Exercise goal -
For this exercise, copy out each line of the material below that includes "chart".

Material for the task -
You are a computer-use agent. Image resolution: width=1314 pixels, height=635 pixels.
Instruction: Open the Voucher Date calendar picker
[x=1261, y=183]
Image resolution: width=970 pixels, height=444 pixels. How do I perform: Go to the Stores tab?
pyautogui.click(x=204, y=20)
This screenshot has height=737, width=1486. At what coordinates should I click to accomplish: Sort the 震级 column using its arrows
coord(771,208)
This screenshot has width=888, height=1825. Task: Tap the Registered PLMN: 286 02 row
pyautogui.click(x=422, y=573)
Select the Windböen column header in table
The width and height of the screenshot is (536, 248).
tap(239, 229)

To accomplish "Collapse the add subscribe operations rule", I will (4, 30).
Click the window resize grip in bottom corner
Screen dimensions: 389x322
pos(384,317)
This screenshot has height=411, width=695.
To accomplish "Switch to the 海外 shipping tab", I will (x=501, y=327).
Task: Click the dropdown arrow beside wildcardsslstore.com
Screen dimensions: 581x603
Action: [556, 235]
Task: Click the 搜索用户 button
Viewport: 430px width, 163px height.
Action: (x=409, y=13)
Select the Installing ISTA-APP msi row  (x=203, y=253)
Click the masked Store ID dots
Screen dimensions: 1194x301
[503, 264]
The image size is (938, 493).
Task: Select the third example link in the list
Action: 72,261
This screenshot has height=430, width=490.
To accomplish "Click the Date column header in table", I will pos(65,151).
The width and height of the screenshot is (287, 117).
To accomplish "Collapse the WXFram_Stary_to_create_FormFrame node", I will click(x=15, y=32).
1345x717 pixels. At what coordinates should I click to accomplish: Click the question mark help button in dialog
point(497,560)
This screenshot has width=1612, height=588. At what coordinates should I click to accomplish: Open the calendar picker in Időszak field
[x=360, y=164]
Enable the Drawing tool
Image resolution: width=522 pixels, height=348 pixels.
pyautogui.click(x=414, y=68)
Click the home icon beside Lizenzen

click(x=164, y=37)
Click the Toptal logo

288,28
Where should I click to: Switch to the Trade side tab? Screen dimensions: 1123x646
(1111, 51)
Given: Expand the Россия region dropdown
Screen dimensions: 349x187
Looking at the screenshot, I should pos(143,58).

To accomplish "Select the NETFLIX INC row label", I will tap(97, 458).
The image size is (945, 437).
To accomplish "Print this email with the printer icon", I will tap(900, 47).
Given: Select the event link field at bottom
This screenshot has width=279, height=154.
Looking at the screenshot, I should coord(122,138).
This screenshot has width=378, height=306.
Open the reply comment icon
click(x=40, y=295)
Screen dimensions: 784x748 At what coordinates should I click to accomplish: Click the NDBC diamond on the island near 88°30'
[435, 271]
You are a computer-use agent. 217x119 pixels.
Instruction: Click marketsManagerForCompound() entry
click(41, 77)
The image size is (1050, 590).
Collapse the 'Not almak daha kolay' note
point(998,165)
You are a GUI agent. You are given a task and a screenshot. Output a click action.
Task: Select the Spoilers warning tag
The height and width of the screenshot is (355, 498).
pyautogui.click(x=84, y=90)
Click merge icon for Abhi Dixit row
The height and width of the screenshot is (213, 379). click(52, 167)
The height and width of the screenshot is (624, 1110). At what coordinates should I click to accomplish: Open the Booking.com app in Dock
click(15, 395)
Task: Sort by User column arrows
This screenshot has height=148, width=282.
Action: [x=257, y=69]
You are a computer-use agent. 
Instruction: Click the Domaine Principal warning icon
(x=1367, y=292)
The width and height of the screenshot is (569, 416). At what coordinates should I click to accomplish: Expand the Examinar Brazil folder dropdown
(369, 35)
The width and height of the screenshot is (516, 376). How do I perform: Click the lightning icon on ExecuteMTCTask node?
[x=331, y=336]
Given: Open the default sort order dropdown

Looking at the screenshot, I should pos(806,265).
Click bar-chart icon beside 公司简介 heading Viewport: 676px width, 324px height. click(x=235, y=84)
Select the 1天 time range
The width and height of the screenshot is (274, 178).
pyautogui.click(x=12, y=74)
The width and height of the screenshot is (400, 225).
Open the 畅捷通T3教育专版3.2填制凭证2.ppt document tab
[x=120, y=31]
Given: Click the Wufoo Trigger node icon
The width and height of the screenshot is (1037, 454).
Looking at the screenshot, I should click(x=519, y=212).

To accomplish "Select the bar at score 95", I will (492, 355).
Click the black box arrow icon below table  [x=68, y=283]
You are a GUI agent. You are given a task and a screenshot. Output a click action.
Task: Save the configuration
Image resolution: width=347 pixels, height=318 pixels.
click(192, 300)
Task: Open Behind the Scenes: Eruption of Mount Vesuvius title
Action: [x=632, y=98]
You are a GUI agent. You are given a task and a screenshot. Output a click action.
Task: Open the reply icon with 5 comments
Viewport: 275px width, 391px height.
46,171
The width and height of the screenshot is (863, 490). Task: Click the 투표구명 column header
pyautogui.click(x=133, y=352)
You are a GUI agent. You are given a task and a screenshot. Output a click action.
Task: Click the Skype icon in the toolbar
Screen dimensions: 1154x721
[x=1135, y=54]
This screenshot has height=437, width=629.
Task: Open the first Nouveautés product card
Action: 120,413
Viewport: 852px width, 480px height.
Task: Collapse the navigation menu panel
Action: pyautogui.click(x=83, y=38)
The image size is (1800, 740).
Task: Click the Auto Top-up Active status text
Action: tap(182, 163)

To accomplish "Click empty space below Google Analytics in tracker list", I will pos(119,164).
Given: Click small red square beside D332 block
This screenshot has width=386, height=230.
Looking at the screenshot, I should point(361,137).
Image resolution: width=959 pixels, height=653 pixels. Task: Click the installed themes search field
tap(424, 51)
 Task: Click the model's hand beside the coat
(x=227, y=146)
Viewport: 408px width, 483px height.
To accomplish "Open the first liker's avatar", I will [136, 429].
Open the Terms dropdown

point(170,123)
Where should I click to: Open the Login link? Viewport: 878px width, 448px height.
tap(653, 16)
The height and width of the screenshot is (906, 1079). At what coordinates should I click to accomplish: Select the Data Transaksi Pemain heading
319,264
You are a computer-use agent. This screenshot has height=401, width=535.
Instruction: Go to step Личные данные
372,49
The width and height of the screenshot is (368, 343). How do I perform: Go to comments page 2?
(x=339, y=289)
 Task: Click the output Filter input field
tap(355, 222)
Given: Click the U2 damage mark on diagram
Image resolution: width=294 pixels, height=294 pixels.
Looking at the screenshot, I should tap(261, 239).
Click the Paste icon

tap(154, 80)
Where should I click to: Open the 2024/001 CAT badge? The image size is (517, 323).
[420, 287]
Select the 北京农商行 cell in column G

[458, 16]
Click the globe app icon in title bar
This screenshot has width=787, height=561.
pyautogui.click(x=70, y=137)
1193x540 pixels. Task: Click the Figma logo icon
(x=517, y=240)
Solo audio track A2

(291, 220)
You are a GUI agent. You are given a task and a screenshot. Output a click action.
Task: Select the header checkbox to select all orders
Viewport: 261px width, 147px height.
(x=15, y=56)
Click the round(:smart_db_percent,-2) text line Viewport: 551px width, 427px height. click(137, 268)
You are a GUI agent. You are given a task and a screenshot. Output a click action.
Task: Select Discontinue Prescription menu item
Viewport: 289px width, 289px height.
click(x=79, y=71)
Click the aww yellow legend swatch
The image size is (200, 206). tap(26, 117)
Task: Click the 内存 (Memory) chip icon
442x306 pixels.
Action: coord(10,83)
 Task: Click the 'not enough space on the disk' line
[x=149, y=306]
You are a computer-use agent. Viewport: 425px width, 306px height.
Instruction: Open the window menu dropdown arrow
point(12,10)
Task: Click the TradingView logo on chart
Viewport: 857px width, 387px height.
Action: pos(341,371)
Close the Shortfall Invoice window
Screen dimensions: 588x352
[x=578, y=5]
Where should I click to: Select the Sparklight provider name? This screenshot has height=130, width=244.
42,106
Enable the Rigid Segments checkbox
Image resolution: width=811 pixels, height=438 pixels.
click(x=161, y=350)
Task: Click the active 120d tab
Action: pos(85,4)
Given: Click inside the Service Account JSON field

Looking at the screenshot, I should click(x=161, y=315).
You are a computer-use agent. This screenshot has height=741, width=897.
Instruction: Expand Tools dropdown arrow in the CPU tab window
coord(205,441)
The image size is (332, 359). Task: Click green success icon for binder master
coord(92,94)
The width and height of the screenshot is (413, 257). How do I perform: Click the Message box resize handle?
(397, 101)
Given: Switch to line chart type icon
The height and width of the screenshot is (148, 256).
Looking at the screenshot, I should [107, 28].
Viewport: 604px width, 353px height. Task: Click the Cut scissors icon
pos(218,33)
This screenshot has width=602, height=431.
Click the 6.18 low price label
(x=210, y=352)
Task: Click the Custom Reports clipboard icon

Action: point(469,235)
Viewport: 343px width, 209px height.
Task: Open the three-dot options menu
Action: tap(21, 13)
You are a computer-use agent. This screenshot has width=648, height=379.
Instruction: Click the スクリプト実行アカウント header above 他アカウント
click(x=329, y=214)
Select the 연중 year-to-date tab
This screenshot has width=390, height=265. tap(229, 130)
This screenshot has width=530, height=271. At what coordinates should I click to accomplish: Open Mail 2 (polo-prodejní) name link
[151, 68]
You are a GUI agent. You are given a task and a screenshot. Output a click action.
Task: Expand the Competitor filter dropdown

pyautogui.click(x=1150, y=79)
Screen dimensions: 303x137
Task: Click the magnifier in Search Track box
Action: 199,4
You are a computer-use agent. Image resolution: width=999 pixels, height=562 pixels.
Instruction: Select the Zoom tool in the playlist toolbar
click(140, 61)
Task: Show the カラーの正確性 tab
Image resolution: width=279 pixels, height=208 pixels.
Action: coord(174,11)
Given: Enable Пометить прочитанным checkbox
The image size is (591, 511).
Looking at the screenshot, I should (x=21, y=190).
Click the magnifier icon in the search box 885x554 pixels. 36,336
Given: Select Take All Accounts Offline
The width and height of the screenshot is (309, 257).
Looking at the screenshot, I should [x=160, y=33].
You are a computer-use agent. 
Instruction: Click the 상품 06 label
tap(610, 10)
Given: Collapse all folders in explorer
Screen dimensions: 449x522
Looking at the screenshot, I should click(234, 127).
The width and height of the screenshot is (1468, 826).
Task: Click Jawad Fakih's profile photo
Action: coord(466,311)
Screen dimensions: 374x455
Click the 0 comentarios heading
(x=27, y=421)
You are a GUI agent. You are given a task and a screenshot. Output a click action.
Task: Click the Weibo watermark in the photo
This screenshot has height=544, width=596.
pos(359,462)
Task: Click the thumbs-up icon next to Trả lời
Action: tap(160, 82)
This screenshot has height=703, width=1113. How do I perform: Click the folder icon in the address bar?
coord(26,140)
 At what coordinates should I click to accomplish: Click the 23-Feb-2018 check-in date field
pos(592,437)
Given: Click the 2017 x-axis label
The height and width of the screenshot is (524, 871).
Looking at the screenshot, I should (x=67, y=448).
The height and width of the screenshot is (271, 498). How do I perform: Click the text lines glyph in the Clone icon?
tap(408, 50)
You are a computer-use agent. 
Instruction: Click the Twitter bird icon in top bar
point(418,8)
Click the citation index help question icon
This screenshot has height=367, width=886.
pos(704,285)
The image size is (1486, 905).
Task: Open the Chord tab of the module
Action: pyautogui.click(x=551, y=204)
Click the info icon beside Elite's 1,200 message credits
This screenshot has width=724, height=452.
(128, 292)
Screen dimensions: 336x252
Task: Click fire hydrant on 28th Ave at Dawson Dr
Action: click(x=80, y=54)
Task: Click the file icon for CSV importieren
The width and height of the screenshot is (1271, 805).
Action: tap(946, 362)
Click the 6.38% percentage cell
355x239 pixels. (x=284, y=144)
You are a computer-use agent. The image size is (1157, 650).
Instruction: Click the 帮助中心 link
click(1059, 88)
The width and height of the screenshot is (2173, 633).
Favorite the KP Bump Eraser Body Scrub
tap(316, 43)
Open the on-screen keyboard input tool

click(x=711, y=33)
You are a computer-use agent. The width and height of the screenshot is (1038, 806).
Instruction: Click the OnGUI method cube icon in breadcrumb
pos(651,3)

Solved exercise -
Click bar-chart icon beside 公司简介 heading Viewport: 676px width, 324px height. click(x=235, y=84)
Task: Click the TradingView logo on chart
Given: Switch to line chart type icon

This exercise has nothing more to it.